With just Montezuma Quail left to find, we devoted the rest of the day concentrating along Ruby Road on the way to Pena Blanca SP. The Pena Blanca Canyon Road (best to have a four-wheel drive, high ground-clearance vehicle like Matt’s) has some of theMontezuma Quail most promising habitat in the entire area for quail. We would stop the car periodically and listen quietly in the dead silence for any rustling of leaves. At the third such stop Matt suddenly grabbed my elbow, pointed to the base of a tree on his side of the car and whispered “start shooting – NOW.” And there they were – Montezuma Quail, perhaps seven – sidling nearly invisibly through the tall grass until two emerged and one paused ever so briefly in the open. Then just as suddenly as they had silently emerged, they melted back into their surroundings and disappeared. They are such will-o-the-wisps, so perfectly camouflaged and in view so fleetingly, that without a photo one might later wonder if they had only been imagined. Trip life bird no. 7.

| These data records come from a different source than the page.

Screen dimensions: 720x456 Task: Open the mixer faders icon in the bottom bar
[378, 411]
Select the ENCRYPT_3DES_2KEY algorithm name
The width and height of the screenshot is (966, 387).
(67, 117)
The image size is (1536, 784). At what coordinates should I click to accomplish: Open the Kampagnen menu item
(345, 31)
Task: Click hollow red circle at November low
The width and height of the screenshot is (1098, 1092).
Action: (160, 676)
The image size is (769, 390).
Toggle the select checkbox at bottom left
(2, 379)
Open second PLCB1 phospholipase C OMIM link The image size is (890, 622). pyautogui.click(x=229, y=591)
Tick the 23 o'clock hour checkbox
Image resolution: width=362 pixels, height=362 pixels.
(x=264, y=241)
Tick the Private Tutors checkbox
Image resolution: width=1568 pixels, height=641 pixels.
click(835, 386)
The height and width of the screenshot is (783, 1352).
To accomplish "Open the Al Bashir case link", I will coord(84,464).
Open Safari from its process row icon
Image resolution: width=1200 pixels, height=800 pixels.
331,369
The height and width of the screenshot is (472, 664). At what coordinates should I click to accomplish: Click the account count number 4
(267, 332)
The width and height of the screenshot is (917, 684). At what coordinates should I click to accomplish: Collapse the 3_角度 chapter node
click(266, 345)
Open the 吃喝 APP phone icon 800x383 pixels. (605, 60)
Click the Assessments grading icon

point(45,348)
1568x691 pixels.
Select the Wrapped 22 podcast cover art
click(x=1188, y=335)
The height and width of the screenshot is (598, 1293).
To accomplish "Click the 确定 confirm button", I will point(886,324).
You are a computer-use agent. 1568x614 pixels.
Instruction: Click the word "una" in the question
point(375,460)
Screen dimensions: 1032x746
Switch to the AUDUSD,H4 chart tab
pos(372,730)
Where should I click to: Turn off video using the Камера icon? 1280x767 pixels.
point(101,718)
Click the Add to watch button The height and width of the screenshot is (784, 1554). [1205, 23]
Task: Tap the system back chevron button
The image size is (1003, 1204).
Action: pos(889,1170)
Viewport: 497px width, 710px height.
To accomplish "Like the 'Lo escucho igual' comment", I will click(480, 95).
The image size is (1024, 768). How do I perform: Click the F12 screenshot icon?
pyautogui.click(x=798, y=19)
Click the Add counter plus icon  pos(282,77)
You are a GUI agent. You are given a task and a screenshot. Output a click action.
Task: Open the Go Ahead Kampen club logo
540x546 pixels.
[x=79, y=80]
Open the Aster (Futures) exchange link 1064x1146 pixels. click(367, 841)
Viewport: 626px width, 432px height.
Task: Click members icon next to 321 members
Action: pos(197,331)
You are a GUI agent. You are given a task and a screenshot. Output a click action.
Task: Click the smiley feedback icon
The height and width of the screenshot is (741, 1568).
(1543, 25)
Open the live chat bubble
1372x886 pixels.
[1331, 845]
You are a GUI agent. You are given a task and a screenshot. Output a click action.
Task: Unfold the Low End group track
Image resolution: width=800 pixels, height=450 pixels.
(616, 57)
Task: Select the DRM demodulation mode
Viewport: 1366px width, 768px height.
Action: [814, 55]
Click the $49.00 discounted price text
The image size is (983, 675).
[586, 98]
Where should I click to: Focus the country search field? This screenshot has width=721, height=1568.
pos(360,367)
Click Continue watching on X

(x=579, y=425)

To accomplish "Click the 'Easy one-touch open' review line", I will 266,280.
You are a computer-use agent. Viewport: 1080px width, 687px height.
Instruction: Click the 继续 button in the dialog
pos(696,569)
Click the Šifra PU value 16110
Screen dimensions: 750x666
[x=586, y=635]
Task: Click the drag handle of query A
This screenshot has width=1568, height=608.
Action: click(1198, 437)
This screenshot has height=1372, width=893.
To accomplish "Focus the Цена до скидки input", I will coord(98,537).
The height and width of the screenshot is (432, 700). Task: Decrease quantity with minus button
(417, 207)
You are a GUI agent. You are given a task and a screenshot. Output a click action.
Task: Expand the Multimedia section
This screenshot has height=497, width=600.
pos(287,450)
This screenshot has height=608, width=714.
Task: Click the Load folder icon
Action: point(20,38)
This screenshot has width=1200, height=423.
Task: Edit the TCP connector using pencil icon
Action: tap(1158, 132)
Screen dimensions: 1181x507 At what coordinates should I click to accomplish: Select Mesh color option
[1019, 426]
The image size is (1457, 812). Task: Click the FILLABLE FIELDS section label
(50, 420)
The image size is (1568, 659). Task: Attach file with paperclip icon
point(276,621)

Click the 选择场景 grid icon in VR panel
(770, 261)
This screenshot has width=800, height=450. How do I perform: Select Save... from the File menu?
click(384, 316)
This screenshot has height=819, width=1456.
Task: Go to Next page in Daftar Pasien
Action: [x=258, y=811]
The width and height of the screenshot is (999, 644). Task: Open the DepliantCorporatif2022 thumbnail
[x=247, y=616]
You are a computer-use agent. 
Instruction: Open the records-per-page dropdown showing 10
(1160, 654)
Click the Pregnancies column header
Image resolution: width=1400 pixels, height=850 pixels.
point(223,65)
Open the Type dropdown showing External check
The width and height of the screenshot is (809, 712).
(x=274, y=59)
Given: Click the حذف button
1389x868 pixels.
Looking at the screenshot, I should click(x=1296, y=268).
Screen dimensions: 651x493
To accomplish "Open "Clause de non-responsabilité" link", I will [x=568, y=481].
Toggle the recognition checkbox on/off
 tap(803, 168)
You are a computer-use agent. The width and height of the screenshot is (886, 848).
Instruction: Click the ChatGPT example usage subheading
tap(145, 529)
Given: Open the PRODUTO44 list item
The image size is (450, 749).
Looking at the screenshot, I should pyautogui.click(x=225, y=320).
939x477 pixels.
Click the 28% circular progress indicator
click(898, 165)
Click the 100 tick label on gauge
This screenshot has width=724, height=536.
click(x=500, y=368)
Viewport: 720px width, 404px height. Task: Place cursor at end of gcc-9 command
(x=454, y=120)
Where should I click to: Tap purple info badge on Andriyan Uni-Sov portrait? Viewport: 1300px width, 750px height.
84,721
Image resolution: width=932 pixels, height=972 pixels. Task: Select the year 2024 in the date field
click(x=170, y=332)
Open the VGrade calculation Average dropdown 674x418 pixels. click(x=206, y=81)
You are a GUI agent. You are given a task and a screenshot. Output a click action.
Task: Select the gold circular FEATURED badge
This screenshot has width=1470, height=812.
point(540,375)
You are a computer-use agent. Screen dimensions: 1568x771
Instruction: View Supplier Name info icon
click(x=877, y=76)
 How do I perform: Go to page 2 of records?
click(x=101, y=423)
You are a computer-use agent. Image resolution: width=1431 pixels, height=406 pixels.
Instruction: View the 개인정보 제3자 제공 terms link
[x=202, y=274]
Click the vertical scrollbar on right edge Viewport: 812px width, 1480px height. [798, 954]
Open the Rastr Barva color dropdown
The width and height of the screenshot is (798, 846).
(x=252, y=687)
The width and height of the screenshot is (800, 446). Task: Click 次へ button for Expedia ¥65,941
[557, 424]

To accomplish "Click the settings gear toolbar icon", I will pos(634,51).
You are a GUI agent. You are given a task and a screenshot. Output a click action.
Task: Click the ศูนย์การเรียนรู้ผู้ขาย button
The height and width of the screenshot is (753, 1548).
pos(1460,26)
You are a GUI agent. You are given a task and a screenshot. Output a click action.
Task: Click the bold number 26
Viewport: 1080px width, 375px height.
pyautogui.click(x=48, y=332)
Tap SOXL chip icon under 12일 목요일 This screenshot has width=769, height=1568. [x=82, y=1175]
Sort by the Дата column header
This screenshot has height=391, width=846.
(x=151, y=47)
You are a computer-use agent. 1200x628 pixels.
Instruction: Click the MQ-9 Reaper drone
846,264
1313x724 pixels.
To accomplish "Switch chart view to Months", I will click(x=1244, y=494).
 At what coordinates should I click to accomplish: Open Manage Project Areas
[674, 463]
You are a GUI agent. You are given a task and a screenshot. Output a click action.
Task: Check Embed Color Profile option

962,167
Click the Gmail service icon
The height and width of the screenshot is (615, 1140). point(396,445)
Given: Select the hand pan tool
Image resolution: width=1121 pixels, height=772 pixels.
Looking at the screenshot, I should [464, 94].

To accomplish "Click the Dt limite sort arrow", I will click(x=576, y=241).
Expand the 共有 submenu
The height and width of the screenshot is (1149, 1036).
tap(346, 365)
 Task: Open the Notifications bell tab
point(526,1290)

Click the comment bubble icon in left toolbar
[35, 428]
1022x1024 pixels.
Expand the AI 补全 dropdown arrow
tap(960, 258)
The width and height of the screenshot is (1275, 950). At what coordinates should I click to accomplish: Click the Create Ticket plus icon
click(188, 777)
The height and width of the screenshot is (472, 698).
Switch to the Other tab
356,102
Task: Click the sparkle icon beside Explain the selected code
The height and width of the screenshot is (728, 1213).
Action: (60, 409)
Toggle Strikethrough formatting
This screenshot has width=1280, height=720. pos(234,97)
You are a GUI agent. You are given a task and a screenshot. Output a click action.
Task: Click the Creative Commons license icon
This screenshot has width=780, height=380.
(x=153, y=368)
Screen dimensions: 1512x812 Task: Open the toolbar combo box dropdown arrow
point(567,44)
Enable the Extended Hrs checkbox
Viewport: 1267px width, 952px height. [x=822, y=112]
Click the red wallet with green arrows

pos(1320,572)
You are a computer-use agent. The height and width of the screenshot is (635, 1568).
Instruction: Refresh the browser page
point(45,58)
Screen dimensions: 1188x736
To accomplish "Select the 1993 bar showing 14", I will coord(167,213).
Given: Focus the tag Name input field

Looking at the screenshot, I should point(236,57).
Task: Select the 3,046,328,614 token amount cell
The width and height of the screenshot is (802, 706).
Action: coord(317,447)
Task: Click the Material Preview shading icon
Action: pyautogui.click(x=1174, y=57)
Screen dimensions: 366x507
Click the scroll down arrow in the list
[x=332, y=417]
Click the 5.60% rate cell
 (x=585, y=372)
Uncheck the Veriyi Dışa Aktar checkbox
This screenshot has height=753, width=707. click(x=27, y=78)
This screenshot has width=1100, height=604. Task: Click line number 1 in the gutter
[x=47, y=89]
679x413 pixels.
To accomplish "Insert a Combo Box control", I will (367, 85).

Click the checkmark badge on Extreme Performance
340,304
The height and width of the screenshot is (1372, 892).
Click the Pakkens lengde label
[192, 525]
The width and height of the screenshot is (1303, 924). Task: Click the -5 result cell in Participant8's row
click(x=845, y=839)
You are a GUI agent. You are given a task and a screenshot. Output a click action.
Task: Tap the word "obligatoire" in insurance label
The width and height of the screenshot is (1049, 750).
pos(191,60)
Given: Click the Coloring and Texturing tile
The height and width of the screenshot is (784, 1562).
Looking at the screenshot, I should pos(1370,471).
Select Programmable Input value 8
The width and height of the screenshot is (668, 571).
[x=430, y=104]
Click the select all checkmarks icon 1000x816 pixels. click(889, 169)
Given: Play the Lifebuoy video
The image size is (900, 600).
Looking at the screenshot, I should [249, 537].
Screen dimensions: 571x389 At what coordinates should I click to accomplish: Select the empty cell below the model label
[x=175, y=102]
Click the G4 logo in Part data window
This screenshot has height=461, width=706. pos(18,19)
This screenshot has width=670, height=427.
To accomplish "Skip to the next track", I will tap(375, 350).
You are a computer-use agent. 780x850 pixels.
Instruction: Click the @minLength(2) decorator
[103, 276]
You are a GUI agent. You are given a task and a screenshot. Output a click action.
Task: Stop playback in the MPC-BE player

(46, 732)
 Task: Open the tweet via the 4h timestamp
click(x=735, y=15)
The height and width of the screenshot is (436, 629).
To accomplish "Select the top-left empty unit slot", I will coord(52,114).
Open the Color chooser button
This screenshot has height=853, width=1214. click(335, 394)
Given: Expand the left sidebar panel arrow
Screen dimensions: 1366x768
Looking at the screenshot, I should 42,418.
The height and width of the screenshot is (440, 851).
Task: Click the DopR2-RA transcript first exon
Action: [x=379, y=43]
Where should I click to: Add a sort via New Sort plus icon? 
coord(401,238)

After a final overnight in Green Valley, I spent the morning back at Catalina SP trying to get some better photos of the Rufous-capped Robin, but it was Sunday and the park was crowded with people, many with dogs, and even some people on horseback – hardly ideal conditions for bird photography. A few other people and I did briefly spot the robin in the tall grass a few times, but no photos were possible today, and by 1 PM it was time to head for the airport. The seven newly photographed ABA species bring the total for birdspix.com up to 715.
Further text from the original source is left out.